───── Provided entries ─────
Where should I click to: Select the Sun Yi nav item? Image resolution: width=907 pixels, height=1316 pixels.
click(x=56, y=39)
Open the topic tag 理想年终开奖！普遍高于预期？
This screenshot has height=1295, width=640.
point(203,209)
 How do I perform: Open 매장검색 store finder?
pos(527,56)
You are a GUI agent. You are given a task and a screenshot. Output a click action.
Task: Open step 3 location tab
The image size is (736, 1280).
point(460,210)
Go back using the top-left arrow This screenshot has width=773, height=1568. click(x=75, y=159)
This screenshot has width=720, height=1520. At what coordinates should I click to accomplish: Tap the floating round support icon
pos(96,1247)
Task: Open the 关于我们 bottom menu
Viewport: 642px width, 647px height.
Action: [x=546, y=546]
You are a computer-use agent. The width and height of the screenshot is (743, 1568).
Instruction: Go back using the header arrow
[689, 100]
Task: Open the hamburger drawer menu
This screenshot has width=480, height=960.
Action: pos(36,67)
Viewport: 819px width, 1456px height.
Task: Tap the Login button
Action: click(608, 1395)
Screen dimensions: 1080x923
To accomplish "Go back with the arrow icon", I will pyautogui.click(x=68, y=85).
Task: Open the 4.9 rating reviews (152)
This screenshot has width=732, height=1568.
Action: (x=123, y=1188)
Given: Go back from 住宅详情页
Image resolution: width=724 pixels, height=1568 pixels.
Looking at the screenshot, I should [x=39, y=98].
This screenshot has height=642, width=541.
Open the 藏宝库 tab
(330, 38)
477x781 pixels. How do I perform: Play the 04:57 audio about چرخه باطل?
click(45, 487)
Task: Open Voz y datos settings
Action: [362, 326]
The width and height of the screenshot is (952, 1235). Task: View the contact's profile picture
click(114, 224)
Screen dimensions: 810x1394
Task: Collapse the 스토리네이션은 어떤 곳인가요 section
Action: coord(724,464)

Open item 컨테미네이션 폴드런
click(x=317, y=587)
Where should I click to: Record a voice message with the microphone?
─────
Your objective:
Copy every line of the listing word for word, keeping each line as it stands.

Task solution:
Where should I click to: Select the Sun Yi nav item? Image resolution: width=907 pixels, height=1316 pixels.
click(x=56, y=39)
Open the topic tag 理想年终开奖！普遍高于预期？
This screenshot has height=1295, width=640.
point(203,209)
 How do I perform: Open 매장검색 store finder?
pos(527,56)
You are a GUI agent. You are given a task and a screenshot. Output a click action.
Task: Open step 3 location tab
The image size is (736, 1280).
point(460,210)
Go back using the top-left arrow This screenshot has width=773, height=1568. click(x=75, y=159)
This screenshot has width=720, height=1520. At what coordinates should I click to accomplish: Tap the floating round support icon
pos(96,1247)
Task: Open the 关于我们 bottom menu
Viewport: 642px width, 647px height.
Action: [x=546, y=546]
You are a computer-use agent. The width and height of the screenshot is (743, 1568).
Instruction: Go back using the header arrow
[689, 100]
Task: Open the hamburger drawer menu
This screenshot has width=480, height=960.
Action: pos(36,67)
Viewport: 819px width, 1456px height.
Task: Tap the Login button
Action: click(608, 1395)
Screen dimensions: 1080x923
To accomplish "Go back with the arrow icon", I will pyautogui.click(x=68, y=85).
Task: Open the 4.9 rating reviews (152)
This screenshot has width=732, height=1568.
Action: (x=123, y=1188)
Given: Go back from 住宅详情页
Image resolution: width=724 pixels, height=1568 pixels.
Looking at the screenshot, I should [x=39, y=98].
This screenshot has height=642, width=541.
Open the 藏宝库 tab
(330, 38)
477x781 pixels. How do I perform: Play the 04:57 audio about چرخه باطل?
click(45, 487)
Task: Open Voz y datos settings
Action: [362, 326]
The width and height of the screenshot is (952, 1235). Task: View the contact's profile picture
click(114, 224)
Screen dimensions: 810x1394
Task: Collapse the 스토리네이션은 어떤 곳인가요 section
Action: coord(724,464)

Open item 컨테미네이션 폴드런
click(x=317, y=587)
Where should I click to: Record a voice message with the microphone?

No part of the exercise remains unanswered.